[Data entries]

────────────────────────────────────────

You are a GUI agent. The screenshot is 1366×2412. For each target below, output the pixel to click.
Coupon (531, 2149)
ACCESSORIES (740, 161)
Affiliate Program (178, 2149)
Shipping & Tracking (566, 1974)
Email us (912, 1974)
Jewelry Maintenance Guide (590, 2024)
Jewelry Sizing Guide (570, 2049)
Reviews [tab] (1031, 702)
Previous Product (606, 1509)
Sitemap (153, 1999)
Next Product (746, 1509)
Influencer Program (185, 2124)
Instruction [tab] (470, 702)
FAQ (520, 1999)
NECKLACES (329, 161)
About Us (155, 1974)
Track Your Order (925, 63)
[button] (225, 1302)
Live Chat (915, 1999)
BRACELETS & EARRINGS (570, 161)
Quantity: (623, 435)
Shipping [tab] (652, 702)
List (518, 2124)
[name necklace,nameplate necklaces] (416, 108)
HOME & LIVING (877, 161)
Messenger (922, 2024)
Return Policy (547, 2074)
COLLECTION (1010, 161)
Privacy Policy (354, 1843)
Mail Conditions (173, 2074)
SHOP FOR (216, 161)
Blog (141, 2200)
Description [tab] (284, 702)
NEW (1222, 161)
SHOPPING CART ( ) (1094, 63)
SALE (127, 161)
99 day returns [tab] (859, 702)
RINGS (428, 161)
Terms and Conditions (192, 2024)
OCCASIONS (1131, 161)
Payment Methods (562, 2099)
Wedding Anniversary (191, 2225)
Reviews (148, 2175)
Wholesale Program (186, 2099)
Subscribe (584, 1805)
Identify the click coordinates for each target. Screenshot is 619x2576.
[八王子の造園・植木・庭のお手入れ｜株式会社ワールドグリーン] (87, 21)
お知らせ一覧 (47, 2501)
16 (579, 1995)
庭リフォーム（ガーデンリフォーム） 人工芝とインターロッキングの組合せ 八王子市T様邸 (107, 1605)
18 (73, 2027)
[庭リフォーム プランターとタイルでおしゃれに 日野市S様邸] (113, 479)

────────────────────────────────────────

● **What you will do**: Stop at the line containing "Next Product (746, 1509)". Please print exactly every line before it from the start of the records, plus that line itself, and nothing else.

● **Output for this task**:
You are a GUI agent. The screenshot is 1366×2412. For each target below, output the pixel to click.
Coupon (531, 2149)
ACCESSORIES (740, 161)
Affiliate Program (178, 2149)
Shipping & Tracking (566, 1974)
Email us (912, 1974)
Jewelry Maintenance Guide (590, 2024)
Jewelry Sizing Guide (570, 2049)
Reviews [tab] (1031, 702)
Previous Product (606, 1509)
Sitemap (153, 1999)
Next Product (746, 1509)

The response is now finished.